Alexander Roth-Grisard/Getty Images
A portuguesa Helena Costa chegou a ser apresentada como técnica de um clube francês, mas deixou o cargo logo depois
A portuguesa Helena Costa chegou a ser apresentada como técnica de um clube francês, mas deixou o cargo logo depois

Uma juventude passada no gol de seu time marcou o começo da carreira futebolística de Klara Bjartmarz, nos gramados e fora deles. Embora sua capacidade de impedir gols adversários deixasse a desejar —"Eu não era uma goleira muito boa", ela admite—, os talentos fora de campo se provaram mais substanciais. Em agosto, ela se tornou secretária-geral da Associação de Futebol da Islândia.

Bjartmarz é uma das poucas mulheres no comando de um esporte cujos escalões superiores são dominados por homens, a despeito do crescimento no número de torcedoras e da crescente popularidade do futebol feminino.

Para arrumar essa deficiência, Bjartmarz e mais 20 mulheres que trabalham no futebol europeu participaram de um programa de liderança montado pela Uefa. Realizado em Nyon, sede da organização, na Suíça, o projeto tenta fornecer às mulheres a capacitação de que precisam para ascender aos escalões mais altos do futebol.

Foi um comentário de Androulla Vassiliou, então integrante da Comissão Europeia, sobre a escassez de mulheres nos principais comitês executivos que ajudou a persuadir a Uefa a se movimentar.

Reprodução/Facebook/klara.bjartmarz
Klara Bjartmarz, secretária geral da Associação de Futebol da Islândia
Klara Bjartmarz, secretária geral da Associação de Futebol da Islândia

"Os comentários de Vassiliou catalisaram uma mudança e deram destaque à questão do envolvimento das mulheres na Uefa", disse Pedro Pinto, que comanda a área de comunicação da entidade.

"As visões dela batiam com as de nosso presidente, Michel Platini, que, em seus oito anos de mandato, triplicou o número de mulheres nos órgãos decisórios", disse.

Agora há uma mulher, Karen Espelund, no comitê executivo da Uefa, o que Pinto define como "importante primeiro passo". Mas acrescenta que "estamos estudando como aumentar o número de mulheres no comitê".

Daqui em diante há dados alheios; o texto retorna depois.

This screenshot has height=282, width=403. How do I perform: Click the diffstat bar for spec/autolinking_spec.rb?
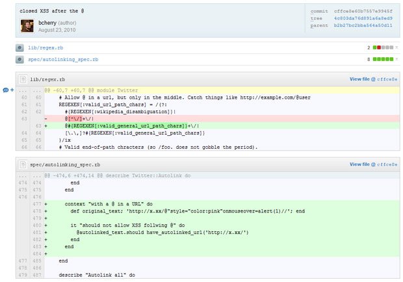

Thomas Jundt, gerente de educação e universidades da Uefa, diz que a ideia por trás do programa era estimular o desenvolvimento das mulheres. "É preciso encorajar ativamente as federações nacionais para que atribuam papéis mais importantes às mulheres", ele aponta. "A solução terá surgido quando um esquema como esse se tornar desnecessário", afirmou.

Mas o futebol ainda está bastante longe dessa meta. Ainda é evidente que programas assim são necessários.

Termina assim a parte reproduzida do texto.